Infinitely Losing My Edge
Yeah, I'm losing my edge.
I'm losing my edge.
The kids are coming up from behind.
I'm losing my edge.
I'm losing my edge to the kids from Lebanon and from Mexico City.
But I was there.
I was there in 1971.
I was there at the first Neu! show in Düsseldorf.
I'm losing my edge.
I'm losing my edge to the kids whose footsteps I hear when they get on the decks.
I'm losing my edge to the internet seekers who can tell me every member of every good group from 1961 to 1971.
I'm losing my edge.
To all the kids in Lille and Salvador.
I'm losing my edge to the art-school London kids in little jackets and borrowed nostalgia for the unremembered nineties.
I'm losing my edge.
I'm losing my edge.
I can hear the footsteps every night on the decks.
But I was there.
I was there in 1983 at the first Lewis practice in a loft in Vancouver.
I was working on the harpsichord sounds with much patience.
I was there when Holger Czukay started up his first band.
I told him, "Don't do it that way. You'll never make a dime."
I was there.
I was the first guy playing Drive Like Jehu to the disco kids.
I played it at the Troubador.
Everybody thought I was crazy.
We all know.
I was there.
I was there.
I've never been wrong.
But I'm losing my edge to better-looking people with better ideas and more talent.
And they're actually really, really nice.
I'm losing my edge.
I heard you have a compilation of every good song ever done by anybody.
Every great song by The Happenings. All the underground hits.
All The Selecter tracks. I heard you have a vinyl of every Curtis Mayfield record on German import.
I heard that you have a white label of every seminal grime hit - 1985, '86, '87.
I heard that you have a CD compilation of every good '50s cut and another box set from the '80s.
I hear you're buying an arpeggiator and a chamberlin and are throwing your macbook out the window because you want to make something real. You want to make a Angels of Light & Akron/Family record.
I hear that you and your band have sold your guitar and bought an arpeggiator.

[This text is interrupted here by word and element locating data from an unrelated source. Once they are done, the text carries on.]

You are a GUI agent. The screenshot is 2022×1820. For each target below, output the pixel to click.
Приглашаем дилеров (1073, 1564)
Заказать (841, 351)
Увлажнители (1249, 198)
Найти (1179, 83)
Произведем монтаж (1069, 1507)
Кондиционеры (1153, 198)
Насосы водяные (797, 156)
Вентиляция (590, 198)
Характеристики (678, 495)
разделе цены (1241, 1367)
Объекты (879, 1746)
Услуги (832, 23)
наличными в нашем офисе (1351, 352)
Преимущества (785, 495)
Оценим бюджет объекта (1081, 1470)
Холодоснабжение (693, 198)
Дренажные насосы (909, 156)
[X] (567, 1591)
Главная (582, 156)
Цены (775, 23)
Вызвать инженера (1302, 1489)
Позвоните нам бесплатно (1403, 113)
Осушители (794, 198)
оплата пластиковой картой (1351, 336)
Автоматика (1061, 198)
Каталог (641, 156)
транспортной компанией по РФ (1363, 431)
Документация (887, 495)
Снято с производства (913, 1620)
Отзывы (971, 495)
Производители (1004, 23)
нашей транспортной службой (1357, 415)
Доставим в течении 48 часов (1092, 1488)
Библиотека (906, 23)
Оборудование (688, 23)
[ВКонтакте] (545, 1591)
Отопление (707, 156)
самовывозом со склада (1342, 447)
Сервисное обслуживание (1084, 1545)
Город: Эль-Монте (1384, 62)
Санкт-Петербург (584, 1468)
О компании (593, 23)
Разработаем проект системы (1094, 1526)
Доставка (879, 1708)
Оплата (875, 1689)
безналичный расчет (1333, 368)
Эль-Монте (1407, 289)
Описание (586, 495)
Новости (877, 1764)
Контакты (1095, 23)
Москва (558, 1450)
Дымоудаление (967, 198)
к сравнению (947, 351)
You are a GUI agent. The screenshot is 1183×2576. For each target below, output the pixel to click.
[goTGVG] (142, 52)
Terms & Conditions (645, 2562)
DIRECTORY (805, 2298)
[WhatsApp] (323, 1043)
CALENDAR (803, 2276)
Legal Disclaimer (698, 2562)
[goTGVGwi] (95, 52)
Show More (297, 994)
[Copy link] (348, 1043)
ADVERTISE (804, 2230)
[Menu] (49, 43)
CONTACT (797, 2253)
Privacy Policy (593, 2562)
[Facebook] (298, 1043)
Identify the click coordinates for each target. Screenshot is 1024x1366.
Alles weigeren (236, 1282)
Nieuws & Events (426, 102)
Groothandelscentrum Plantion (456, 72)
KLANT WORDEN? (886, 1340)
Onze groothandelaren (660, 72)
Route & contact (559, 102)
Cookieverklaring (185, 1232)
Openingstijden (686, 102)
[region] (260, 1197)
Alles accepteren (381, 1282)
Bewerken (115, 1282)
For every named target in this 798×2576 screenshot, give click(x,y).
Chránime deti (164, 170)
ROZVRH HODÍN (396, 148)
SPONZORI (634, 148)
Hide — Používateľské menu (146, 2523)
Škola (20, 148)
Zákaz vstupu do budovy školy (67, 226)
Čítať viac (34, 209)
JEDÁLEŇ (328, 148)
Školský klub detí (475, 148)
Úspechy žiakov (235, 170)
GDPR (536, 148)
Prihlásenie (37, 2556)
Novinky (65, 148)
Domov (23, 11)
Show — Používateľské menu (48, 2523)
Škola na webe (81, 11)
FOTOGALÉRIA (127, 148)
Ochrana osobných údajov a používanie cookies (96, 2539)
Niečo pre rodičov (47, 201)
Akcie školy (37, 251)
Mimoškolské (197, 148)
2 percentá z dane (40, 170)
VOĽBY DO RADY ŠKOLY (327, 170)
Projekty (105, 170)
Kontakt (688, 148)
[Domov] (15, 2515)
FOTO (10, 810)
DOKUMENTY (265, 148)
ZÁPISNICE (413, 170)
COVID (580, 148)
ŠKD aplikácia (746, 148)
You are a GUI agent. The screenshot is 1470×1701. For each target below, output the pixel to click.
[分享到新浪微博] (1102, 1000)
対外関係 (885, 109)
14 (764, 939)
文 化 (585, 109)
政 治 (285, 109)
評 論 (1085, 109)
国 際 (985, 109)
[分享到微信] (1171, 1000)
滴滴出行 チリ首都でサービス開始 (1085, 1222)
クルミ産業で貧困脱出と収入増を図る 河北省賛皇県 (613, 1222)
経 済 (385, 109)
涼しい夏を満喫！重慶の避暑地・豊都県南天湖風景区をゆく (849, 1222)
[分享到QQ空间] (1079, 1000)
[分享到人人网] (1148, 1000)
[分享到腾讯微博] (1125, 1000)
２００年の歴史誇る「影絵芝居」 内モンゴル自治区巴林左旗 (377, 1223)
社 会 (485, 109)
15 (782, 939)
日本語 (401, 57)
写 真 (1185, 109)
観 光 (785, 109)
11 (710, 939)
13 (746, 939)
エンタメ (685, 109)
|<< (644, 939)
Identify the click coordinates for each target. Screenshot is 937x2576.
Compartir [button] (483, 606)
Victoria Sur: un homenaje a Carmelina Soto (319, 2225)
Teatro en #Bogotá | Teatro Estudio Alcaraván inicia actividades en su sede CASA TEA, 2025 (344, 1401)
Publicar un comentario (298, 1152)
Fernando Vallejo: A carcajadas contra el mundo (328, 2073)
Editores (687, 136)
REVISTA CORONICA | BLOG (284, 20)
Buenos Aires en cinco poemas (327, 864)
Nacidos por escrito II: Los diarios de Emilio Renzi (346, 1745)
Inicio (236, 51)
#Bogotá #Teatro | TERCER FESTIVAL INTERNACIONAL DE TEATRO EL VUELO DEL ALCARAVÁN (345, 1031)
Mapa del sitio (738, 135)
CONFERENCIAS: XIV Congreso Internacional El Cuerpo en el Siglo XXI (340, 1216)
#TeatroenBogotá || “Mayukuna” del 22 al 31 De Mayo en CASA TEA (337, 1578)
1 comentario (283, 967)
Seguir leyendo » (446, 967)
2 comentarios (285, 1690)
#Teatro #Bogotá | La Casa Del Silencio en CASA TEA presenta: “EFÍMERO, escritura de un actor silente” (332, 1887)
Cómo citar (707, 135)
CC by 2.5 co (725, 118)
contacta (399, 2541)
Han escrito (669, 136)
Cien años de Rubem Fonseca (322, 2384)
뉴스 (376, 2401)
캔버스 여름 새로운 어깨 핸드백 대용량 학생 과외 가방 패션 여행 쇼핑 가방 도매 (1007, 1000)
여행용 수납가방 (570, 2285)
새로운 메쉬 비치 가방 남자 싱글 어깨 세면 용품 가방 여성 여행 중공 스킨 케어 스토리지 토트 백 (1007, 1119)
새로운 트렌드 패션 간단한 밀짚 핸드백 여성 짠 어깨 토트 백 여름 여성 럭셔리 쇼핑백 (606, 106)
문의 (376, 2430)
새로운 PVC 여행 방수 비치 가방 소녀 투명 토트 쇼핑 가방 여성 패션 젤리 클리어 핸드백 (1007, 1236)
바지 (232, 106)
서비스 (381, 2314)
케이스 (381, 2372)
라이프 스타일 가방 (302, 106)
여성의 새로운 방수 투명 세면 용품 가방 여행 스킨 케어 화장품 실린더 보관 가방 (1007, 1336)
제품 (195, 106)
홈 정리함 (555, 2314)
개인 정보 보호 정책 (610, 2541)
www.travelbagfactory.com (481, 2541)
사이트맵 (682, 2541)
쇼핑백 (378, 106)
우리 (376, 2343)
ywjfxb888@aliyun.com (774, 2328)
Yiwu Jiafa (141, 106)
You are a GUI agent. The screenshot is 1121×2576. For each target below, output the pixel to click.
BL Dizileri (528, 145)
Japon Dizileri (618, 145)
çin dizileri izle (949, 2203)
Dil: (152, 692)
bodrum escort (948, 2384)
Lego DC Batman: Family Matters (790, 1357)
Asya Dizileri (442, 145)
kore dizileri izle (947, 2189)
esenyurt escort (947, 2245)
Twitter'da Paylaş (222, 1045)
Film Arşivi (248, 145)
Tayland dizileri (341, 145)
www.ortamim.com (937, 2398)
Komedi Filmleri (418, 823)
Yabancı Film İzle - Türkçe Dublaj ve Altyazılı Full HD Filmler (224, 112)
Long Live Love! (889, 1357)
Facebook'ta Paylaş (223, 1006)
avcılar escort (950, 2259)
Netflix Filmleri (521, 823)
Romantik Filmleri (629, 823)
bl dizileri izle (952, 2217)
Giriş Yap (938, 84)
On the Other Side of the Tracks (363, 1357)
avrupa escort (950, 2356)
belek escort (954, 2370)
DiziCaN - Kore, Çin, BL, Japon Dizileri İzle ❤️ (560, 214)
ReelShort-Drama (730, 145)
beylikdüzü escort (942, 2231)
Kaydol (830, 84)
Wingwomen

I hear that you and your band have sold your arpeggiator and bought a guitar.
I hear everybody that you know is more relevant than everybody that I know.
But have you seen my records?
Vladislav Delay,
Boredoms,
UT,
DJ Sneak,
Eurythmics,
the Fania All-Stars,
Tomorrow,
Alton Ellis,
B.T. Express,
Man Parrish,
Television,
Frankie Knuckles,
Bizarre Inc.,
Barclay James Harvest,
Gerry Rafferty,
Drexciya,
James White and The Blacks,
Robert Hood,
Larry & the Blue Notes,
The Dead C,
KRS-One,
Popol Vuh,
Sticky Fingaz feat. Raekwon,
Bootsy's Rubber Band,
Glenn Branca,
Wings,
Von Mondo,
Lou Reed,
The Offenders,
Bobby Byrd,
Siouxsie and the Banshees,
Fugazi,
Mission of Burma,
Strawberry Alarm Clock,
Big Daddy Kane,
Barrington Levy,
Reuben Wilson,
Henry Cow,
John Cale,
These Immortal Souls,
Pere Ubu,
Arcadia,
Boz Scaggs,
Albert Ayler,
Marine Girls,
Sun Ra,
Nation of Ulysses,
Echospace,
Ituana,
Matthew Bourne,
Girls At Our Best!,
The Black Dice,
In Retrospect,
Idris Muhammad,
Hashim,
Heavy D & The Boyz,
June Days,
Throbbing Gristle,
Scion,
cv313,
Gary Puckett & The Union Gap,
Siglo XX,
Cameo,
Ultimate Spinach, Ultimate Spinach, Ultimate Spinach, Ultimate Spinach.
You don't know what you really want.
You don't know what you really want.
You don't know what you really want.
You don't know what you really want.
You don't know what you really want.
You don't know what you really want.
You don't know what you really want.
You don't know what you really want.
You don't know what you really want.
You don't know what you really want.
You don't know what you really want.
You don't know what you really want.
You don't know what you really want.
You don't know what you really want.
You don't know what you really want.